National Observer also offered to send a copy of the report on Jan. 30 to all firms that expressed hesitation in commenting in advance of its publication Jan. 31.
Cenovus spokeswoman Sonja Franklin said the firm shares “the public’s concern about climate change and we are committed to doing our part to address this challenge.”
“We’ve consistently been recognized as a leader in the area of climate disclosure through the Carbon Disclosure Project, which demonstrates our commitment to fully disclose emissions,” said Franklin.
“Since 2004, we’ve reduced our oilsands greenhouse gas per-barrel emissions by one-third, and we continue to work on innovative ways to be competitive on both a cost and carbon basis.”
Husky spokesman Mel Duvall said in a statement that “industry has demonstrated a proven track record in its ability to innovate and adapt. Husky is well positioned to compete under the new [greenhouse gas] emissions pricing and reduction frameworks.”
Julie Woo, a spokeswoman for CNRL, said “we have no comments to provide.”
Production cuts seen as needed
In its 2017 report, Suncor notes how Alberta’s climate plan is a cap on emissions, not on production. “It allows production to grow as long as the total emissions of the basin remain under the limit,” that report said.
“The emissions limit is expected to accelerate the innovation required to reduce both carbon and cost in the oil sands industry.” But that’s a problem, the Parkland report argues.
“The Big Five’s hopes for future emissions decreases rely primarily on claims that new technologies will enable substantial reductions,” the Parkland report says.
“However, technological advancements to date have not produced absolute emissions reductions, and there is no reason to believe they will.”
The Parkland report also notes that Suncor, CNRL and Cenovus have reduced their emissions intensity from production, and Suncor and Cenovus have committed to reducing emissions intensity in the coming decades — Suncor by 30 per cent by 2030, Cenovus by 33 per cent by 2026.
But it downplays the importance of emissions intensity commitments.
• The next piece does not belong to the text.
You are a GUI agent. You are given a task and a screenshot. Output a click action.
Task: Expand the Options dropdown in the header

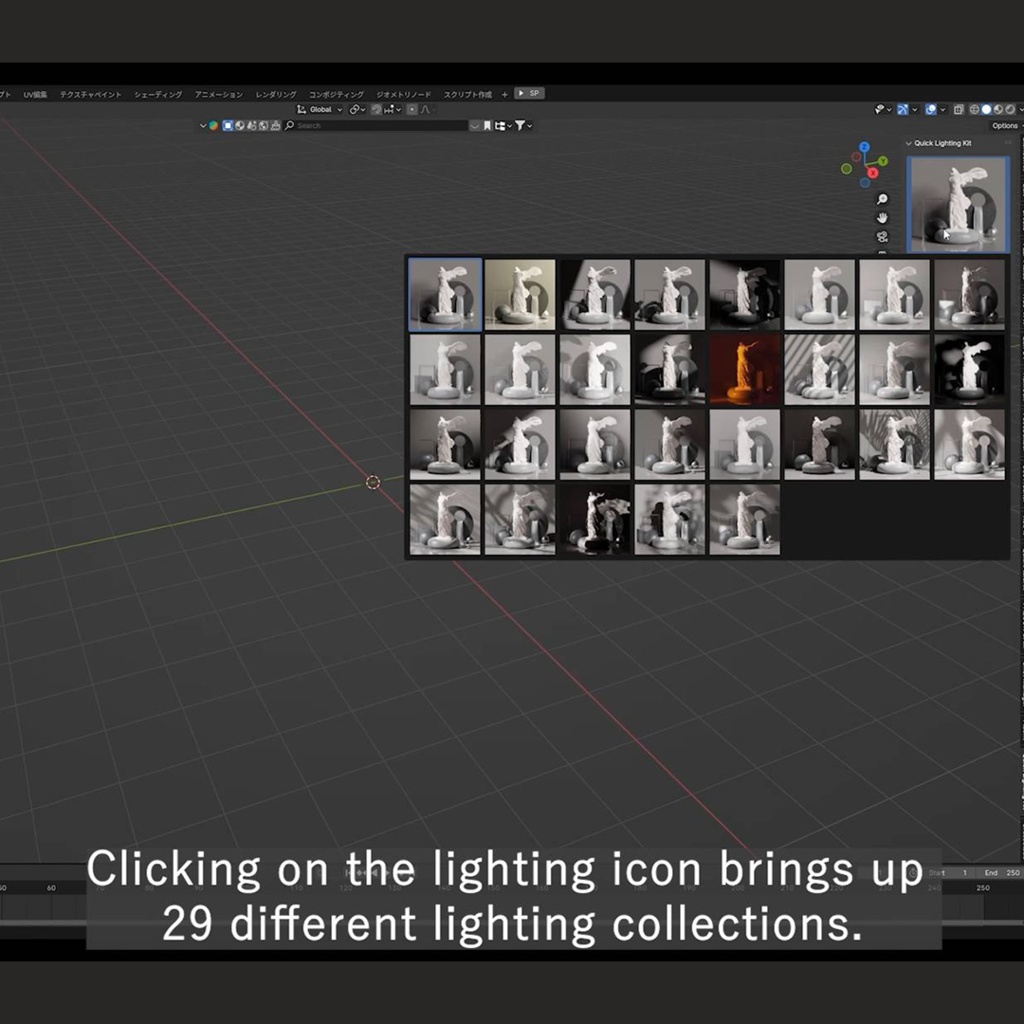1005,125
While it calls them “good initial steps,” it says they are insufficient. As well, it says CNRL, Husky and Imperial have not made specific emissions targets.
“What we need to make clear is, yes, reducing your [greenhouse gas] intensity is important, but it’s more important to actually reduce your overall emissions,” said Hussey.
“Ultimately, that is what leads to us meeting our targets as a country, and meeting our international commitments. The simple fact is…we can’t meet our Paris climate agreement commitments without phasing out the oilsands by 2050.”
Oilsands called a ‘carbon bubble’
The report also cites an April 2017 research note by Moody’s Investors Service that states that carbon pollution policies around the world — as well as new transportation technology, the spread of renewable electricity and shifting consumer preferences — are combining to create “significant credit risk” for the oil and natural gas industry.
All of the features that the Moody’s report says puts oil and gas reserves at risk — things like high operating costs, large upfront capital costs, and a high carbon content in production — are present in the oilsands, the Parkland Institute report argues.
Given these risk factors, it may become too financially and environmentally costly to continue extracting fossil fuels from the oilsands, which could lead to the value of oilsands corporations dropping, the report states.
“Alberta’s oil sands industry is a carbon bubble—a petroleum-oriented economy that has a high risk of instability, crisis, and even collapse,” the report states.
Editor’s note: This story was updated on Jan. 31 at 9:15 a.m. EST to include a statement from Husky, and to clarify the nature of questions sent to the companies.